Problem description - The exercise calls for every entry that follows to be repeated exactly.

Data records -
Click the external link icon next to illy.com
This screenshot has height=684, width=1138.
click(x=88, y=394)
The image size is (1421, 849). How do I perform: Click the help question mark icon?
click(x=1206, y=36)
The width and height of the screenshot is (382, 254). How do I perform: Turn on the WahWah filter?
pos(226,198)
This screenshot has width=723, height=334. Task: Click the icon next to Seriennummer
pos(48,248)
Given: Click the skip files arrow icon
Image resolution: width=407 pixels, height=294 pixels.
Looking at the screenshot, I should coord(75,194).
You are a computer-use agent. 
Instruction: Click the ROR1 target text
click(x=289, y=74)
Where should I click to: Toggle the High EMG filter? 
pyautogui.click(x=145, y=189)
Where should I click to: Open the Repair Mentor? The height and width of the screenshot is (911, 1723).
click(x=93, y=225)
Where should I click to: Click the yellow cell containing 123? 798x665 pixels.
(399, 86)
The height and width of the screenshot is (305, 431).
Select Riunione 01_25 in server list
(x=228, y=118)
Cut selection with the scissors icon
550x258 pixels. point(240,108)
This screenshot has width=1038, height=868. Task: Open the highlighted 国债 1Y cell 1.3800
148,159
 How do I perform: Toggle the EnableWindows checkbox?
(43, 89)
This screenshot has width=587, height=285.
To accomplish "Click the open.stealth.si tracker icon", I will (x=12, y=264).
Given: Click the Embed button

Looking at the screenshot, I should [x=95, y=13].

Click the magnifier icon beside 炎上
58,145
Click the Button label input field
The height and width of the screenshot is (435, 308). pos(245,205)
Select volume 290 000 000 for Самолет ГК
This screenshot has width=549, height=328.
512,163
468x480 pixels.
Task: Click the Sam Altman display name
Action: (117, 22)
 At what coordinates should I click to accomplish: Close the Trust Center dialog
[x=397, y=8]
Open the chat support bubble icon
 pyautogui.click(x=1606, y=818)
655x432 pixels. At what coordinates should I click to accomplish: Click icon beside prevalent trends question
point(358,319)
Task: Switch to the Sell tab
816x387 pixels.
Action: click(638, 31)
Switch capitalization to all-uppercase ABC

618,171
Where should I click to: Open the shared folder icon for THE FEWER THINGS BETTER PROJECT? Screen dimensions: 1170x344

Your solution -
Click the external link icon next to illy.com
This screenshot has height=684, width=1138.
click(x=88, y=394)
The image size is (1421, 849). How do I perform: Click the help question mark icon?
click(x=1206, y=36)
The width and height of the screenshot is (382, 254). How do I perform: Turn on the WahWah filter?
pos(226,198)
This screenshot has width=723, height=334. Task: Click the icon next to Seriennummer
pos(48,248)
Given: Click the skip files arrow icon
Image resolution: width=407 pixels, height=294 pixels.
Looking at the screenshot, I should coord(75,194).
You are a computer-use agent. 
Instruction: Click the ROR1 target text
click(x=289, y=74)
Where should I click to: Toggle the High EMG filter? 
pyautogui.click(x=145, y=189)
Where should I click to: Open the Repair Mentor? The height and width of the screenshot is (911, 1723).
click(x=93, y=225)
Where should I click to: Click the yellow cell containing 123? 798x665 pixels.
(399, 86)
The height and width of the screenshot is (305, 431).
Select Riunione 01_25 in server list
(x=228, y=118)
Cut selection with the scissors icon
550x258 pixels. point(240,108)
This screenshot has width=1038, height=868. Task: Open the highlighted 国债 1Y cell 1.3800
148,159
 How do I perform: Toggle the EnableWindows checkbox?
(43, 89)
This screenshot has width=587, height=285.
To accomplish "Click the open.stealth.si tracker icon", I will (x=12, y=264).
Given: Click the Embed button

Looking at the screenshot, I should [x=95, y=13].

Click the magnifier icon beside 炎上
58,145
Click the Button label input field
The height and width of the screenshot is (435, 308). pos(245,205)
Select volume 290 000 000 for Самолет ГК
This screenshot has width=549, height=328.
512,163
468x480 pixels.
Task: Click the Sam Altman display name
Action: (117, 22)
 At what coordinates should I click to accomplish: Close the Trust Center dialog
[x=397, y=8]
Open the chat support bubble icon
 pyautogui.click(x=1606, y=818)
655x432 pixels. At what coordinates should I click to accomplish: Click icon beside prevalent trends question
point(358,319)
Task: Switch to the Sell tab
816x387 pixels.
Action: click(638, 31)
Switch capitalization to all-uppercase ABC

618,171
Where should I click to: Open the shared folder icon for THE FEWER THINGS BETTER PROJECT? Screen dimensions: 1170x344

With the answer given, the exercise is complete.